§ **Text passage**:
┌────────

Resonance matching between cell-free produced anti-LAMP1 Fab and Fc and CHO-derived mAb supports assignment transferability

While the results described above represent a major advance, demonstrating for the first time successful labeling of all six methyl-containing amino acids in a CHO-expressed antibody, they also highlight a key limitation. Without assignment of each NMR signal to specific atoms in the antibody’s 3D structure, it remains impossible to directly link spectral differences to functional or conformational changes. Such assignments would unlock the full structural potential of 2D NMR spectra, which remain underexploited in fingerprinting studies of mAbs. However, assigning methyl resonances in a 150 kDa mAb typically requires uniformly deuterated samples, which remains a major bottleneck for atomic-resolution NMR of full-length antibodies due to the toxicity of D₂O in eukaryotic cell cultures (Siegel et al. 1960).

To advance towards the assignment of methyl resonances in the full-length anti-LAMP1 monoclonal antibody expressed in CHO cells, a divide-and-conquer approach was adopted. As part of this strategy, the 13CH3 methyl labeled Fab fragment of the anti-LAMP1 antibody was previously produced in-house using a cell-free system, allowing the assignment of approximately 84% of its methyl resonances (Henot et al. 2026). A similar strategy was applied to the Fc fragment, leading to the assignment of 94% of its methyl groups (Vibert et al. 2026).

The 2D 1H–13C SOFAST-methyl-TROSY spectra of this cell-free expressed Fab fragment were then overlaid with those of the full antibody produced in CHO cells to assess structural consistency and enable resonance transfer. As shown in Figure S5, the methyl signals from alanine, methionine, leucine-pro-S, isoleucine-δ1, threonine and valine-pro-R exhibited perfect spectral overlap between the Fab and the full-length mAb, confirming that the structure of the cell-free produced isolated fragment was preserved and allowing the transfer of assigned resonances (Fig. 4). For the Fc, the assignment transfer was less straightforward. Using the previously published results of Vibert et al. (2026), the methyl resonances of the non-glycosylated Fc fragment produced in the cell-free system were assigned, and this assignment was then transferred to the glycosylated Fc fragment obtained from the CHO-expressed mAb, before finally transferring the assignments to the full-length antibody.

└────────

§ **Input data**:
┌────────

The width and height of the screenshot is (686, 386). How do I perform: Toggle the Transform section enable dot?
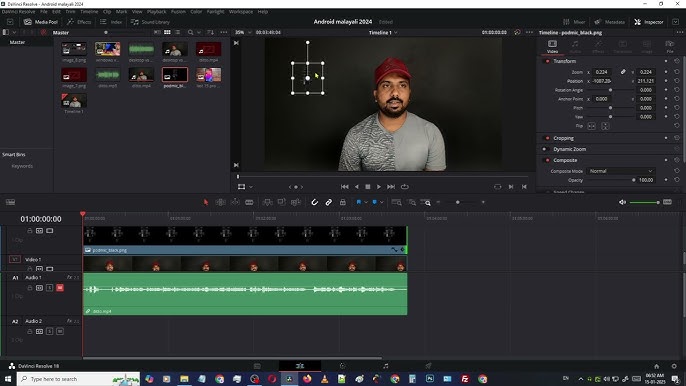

└────────

§ **Work to be completed**: In the antibody NMR passage, what share of the methyl resonances of the cell-free produced Fab fragment was assigned? The listing comes from a different source than the antibody NMR passage.

§ **Answer box**: Approximately 84%.